» **Information supplied**:
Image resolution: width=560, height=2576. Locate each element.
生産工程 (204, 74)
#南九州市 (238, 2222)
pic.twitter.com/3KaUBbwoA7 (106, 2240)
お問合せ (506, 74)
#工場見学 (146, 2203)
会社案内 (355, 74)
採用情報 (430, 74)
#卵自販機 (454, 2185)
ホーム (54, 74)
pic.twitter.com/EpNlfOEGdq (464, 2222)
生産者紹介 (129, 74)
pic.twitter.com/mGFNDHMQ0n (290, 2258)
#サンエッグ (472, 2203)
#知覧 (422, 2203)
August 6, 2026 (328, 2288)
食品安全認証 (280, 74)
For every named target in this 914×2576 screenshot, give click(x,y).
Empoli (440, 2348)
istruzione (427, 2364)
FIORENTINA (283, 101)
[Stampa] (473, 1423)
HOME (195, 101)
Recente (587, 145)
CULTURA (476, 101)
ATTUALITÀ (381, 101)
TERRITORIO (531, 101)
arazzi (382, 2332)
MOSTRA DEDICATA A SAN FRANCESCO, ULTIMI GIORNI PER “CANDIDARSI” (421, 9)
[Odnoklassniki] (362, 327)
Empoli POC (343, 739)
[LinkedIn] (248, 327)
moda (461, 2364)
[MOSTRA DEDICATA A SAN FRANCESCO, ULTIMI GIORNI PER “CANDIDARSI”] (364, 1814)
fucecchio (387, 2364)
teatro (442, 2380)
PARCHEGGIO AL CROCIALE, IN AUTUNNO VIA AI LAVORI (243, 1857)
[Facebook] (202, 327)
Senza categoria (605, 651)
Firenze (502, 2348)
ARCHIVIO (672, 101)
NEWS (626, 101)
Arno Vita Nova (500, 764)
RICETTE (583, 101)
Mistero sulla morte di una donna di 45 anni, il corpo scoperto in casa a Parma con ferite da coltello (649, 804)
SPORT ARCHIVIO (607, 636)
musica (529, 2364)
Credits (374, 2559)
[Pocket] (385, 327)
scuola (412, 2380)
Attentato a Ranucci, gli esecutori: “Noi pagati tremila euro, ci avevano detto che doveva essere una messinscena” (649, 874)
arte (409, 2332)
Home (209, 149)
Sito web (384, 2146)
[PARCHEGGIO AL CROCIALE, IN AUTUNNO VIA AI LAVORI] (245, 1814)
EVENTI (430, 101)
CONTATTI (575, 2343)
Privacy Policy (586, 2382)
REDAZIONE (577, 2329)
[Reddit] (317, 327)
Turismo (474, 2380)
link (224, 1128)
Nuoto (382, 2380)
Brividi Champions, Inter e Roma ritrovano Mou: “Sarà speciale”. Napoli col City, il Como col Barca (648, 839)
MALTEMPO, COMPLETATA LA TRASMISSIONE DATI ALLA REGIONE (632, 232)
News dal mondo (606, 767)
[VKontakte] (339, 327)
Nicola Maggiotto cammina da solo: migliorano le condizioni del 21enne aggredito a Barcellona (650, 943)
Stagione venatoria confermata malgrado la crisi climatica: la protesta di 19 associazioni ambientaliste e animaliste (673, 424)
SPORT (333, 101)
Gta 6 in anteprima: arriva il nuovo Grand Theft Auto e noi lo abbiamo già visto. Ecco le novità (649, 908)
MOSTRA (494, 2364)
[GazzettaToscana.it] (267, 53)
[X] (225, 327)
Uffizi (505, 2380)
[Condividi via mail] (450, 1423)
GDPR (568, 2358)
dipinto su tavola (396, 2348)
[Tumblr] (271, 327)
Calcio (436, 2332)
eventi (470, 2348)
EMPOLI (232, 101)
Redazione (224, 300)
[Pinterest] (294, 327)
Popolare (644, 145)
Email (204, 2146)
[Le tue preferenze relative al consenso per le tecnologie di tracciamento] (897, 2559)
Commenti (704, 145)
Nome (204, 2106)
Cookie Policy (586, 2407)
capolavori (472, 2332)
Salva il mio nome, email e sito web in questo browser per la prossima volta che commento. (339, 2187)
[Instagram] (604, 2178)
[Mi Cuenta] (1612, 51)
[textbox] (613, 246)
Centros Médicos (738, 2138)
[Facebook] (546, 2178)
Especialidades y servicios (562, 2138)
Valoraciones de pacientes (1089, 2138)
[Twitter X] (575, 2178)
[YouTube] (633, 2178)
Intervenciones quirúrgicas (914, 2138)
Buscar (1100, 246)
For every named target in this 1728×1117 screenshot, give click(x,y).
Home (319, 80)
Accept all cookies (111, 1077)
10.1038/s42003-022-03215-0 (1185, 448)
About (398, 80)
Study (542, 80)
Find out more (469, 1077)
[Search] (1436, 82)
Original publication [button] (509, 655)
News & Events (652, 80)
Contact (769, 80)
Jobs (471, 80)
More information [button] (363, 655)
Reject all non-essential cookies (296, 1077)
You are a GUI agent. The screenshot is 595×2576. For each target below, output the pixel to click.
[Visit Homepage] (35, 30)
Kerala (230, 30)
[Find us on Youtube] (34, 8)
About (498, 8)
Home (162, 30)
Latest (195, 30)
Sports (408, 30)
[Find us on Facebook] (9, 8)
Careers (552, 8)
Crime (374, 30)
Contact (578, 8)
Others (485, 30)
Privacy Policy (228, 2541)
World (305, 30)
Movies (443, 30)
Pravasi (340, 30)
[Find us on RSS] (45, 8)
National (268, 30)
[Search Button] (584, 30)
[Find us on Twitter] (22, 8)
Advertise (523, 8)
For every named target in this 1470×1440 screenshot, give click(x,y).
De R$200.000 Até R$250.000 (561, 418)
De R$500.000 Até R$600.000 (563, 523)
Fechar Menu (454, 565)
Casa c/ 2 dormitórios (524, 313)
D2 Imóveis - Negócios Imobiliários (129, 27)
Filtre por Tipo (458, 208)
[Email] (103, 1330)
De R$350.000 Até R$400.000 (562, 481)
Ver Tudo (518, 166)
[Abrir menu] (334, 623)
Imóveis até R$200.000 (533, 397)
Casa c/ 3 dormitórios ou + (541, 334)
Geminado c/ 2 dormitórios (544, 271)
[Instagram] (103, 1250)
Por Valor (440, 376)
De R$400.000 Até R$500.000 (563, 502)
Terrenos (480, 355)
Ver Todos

» **To do**: Retype the listing exactly.

» **Written answer**:
Image resolution: width=560, height=2576. Locate each element.
生産工程 (204, 74)
#南九州市 (238, 2222)
pic.twitter.com/3KaUBbwoA7 (106, 2240)
お問合せ (506, 74)
#工場見学 (146, 2203)
会社案内 (355, 74)
採用情報 (430, 74)
#卵自販機 (454, 2185)
ホーム (54, 74)
pic.twitter.com/EpNlfOEGdq (464, 2222)
生産者紹介 (129, 74)
pic.twitter.com/mGFNDHMQ0n (290, 2258)
#サンエッグ (472, 2203)
#知覧 (422, 2203)
August 6, 2026 (328, 2288)
食品安全認証 (280, 74)
For every named target in this 914×2576 screenshot, give click(x,y).
Empoli (440, 2348)
istruzione (427, 2364)
FIORENTINA (283, 101)
[Stampa] (473, 1423)
HOME (195, 101)
Recente (587, 145)
CULTURA (476, 101)
ATTUALITÀ (381, 101)
TERRITORIO (531, 101)
arazzi (382, 2332)
MOSTRA DEDICATA A SAN FRANCESCO, ULTIMI GIORNI PER “CANDIDARSI” (421, 9)
[Odnoklassniki] (362, 327)
Empoli POC (343, 739)
[LinkedIn] (248, 327)
moda (461, 2364)
[MOSTRA DEDICATA A SAN FRANCESCO, ULTIMI GIORNI PER “CANDIDARSI”] (364, 1814)
fucecchio (387, 2364)
teatro (442, 2380)
PARCHEGGIO AL CROCIALE, IN AUTUNNO VIA AI LAVORI (243, 1857)
[Facebook] (202, 327)
Senza categoria (605, 651)
Firenze (502, 2348)
ARCHIVIO (672, 101)
NEWS (626, 101)
Arno Vita Nova (500, 764)
RICETTE (583, 101)
Mistero sulla morte di una donna di 45 anni, il corpo scoperto in casa a Parma con ferite da coltello (649, 804)
SPORT ARCHIVIO (607, 636)
musica (529, 2364)
Credits (374, 2559)
[Pocket] (385, 327)
scuola (412, 2380)
Attentato a Ranucci, gli esecutori: “Noi pagati tremila euro, ci avevano detto che doveva essere una messinscena” (649, 874)
arte (409, 2332)
Home (209, 149)
Sito web (384, 2146)
[PARCHEGGIO AL CROCIALE, IN AUTUNNO VIA AI LAVORI] (245, 1814)
EVENTI (430, 101)
CONTATTI (575, 2343)
Privacy Policy (586, 2382)
REDAZIONE (577, 2329)
[Reddit] (317, 327)
Turismo (474, 2380)
link (224, 1128)
Nuoto (382, 2380)
Brividi Champions, Inter e Roma ritrovano Mou: “Sarà speciale”. Napoli col City, il Como col Barca (648, 839)
MALTEMPO, COMPLETATA LA TRASMISSIONE DATI ALLA REGIONE (632, 232)
News dal mondo (606, 767)
[VKontakte] (339, 327)
Nicola Maggiotto cammina da solo: migliorano le condizioni del 21enne aggredito a Barcellona (650, 943)
Stagione venatoria confermata malgrado la crisi climatica: la protesta di 19 associazioni ambientaliste e animaliste (673, 424)
SPORT (333, 101)
Gta 6 in anteprima: arriva il nuovo Grand Theft Auto e noi lo abbiamo già visto. Ecco le novità (649, 908)
MOSTRA (494, 2364)
[GazzettaToscana.it] (267, 53)
[X] (225, 327)
Uffizi (505, 2380)
[Condividi via mail] (450, 1423)
GDPR (568, 2358)
dipinto su tavola (396, 2348)
[Tumblr] (271, 327)
Calcio (436, 2332)
eventi (470, 2348)
EMPOLI (232, 101)
Redazione (224, 300)
[Pinterest] (294, 327)
Popolare (644, 145)
Email (204, 2146)
[Le tue preferenze relative al consenso per le tecnologie di tracciamento] (897, 2559)
Commenti (704, 145)
Nome (204, 2106)
Cookie Policy (586, 2407)
capolavori (472, 2332)
Salva il mio nome, email e sito web in questo browser per la prossima volta che commento. (339, 2187)
[Instagram] (604, 2178)
[Mi Cuenta] (1612, 51)
[textbox] (613, 246)
Centros Médicos (738, 2138)
[Facebook] (546, 2178)
Especialidades y servicios (562, 2138)
Valoraciones de pacientes (1089, 2138)
[Twitter X] (575, 2178)
[YouTube] (633, 2178)
Intervenciones quirúrgicas (914, 2138)
Buscar (1100, 246)
For every named target in this 1728×1117 screenshot, give click(x,y).
Home (319, 80)
Accept all cookies (111, 1077)
10.1038/s42003-022-03215-0 (1185, 448)
About (398, 80)
Study (542, 80)
Find out more (469, 1077)
[Search] (1436, 82)
Original publication [button] (509, 655)
News & Events (652, 80)
Contact (769, 80)
Jobs (471, 80)
More information [button] (363, 655)
Reject all non-essential cookies (296, 1077)
You are a GUI agent. The screenshot is 595×2576. For each target below, output the pixel to click.
[Visit Homepage] (35, 30)
Kerala (230, 30)
[Find us on Youtube] (34, 8)
About (498, 8)
Home (162, 30)
Latest (195, 30)
Sports (408, 30)
[Find us on Facebook] (9, 8)
Careers (552, 8)
Crime (374, 30)
Contact (578, 8)
Others (485, 30)
Privacy Policy (228, 2541)
World (305, 30)
Movies (443, 30)
Pravasi (340, 30)
[Find us on RSS] (45, 8)
National (268, 30)
[Search Button] (584, 30)
[Find us on Twitter] (22, 8)
Advertise (523, 8)
For every named target in this 1470×1440 screenshot, give click(x,y).
De R$200.000 Até R$250.000 (561, 418)
De R$500.000 Até R$600.000 (563, 523)
Fechar Menu (454, 565)
Casa c/ 2 dormitórios (524, 313)
D2 Imóveis - Negócios Imobiliários (129, 27)
Filtre por Tipo (458, 208)
[Email] (103, 1330)
De R$350.000 Até R$400.000 (562, 481)
Ver Tudo (518, 166)
[Abrir menu] (334, 623)
Imóveis até R$200.000 (533, 397)
Casa c/ 3 dormitórios ou + (541, 334)
Geminado c/ 2 dormitórios (544, 271)
[Instagram] (103, 1250)
Por Valor (440, 376)
De R$400.000 Até R$500.000 (563, 502)
Terrenos (480, 355)
Ver Todos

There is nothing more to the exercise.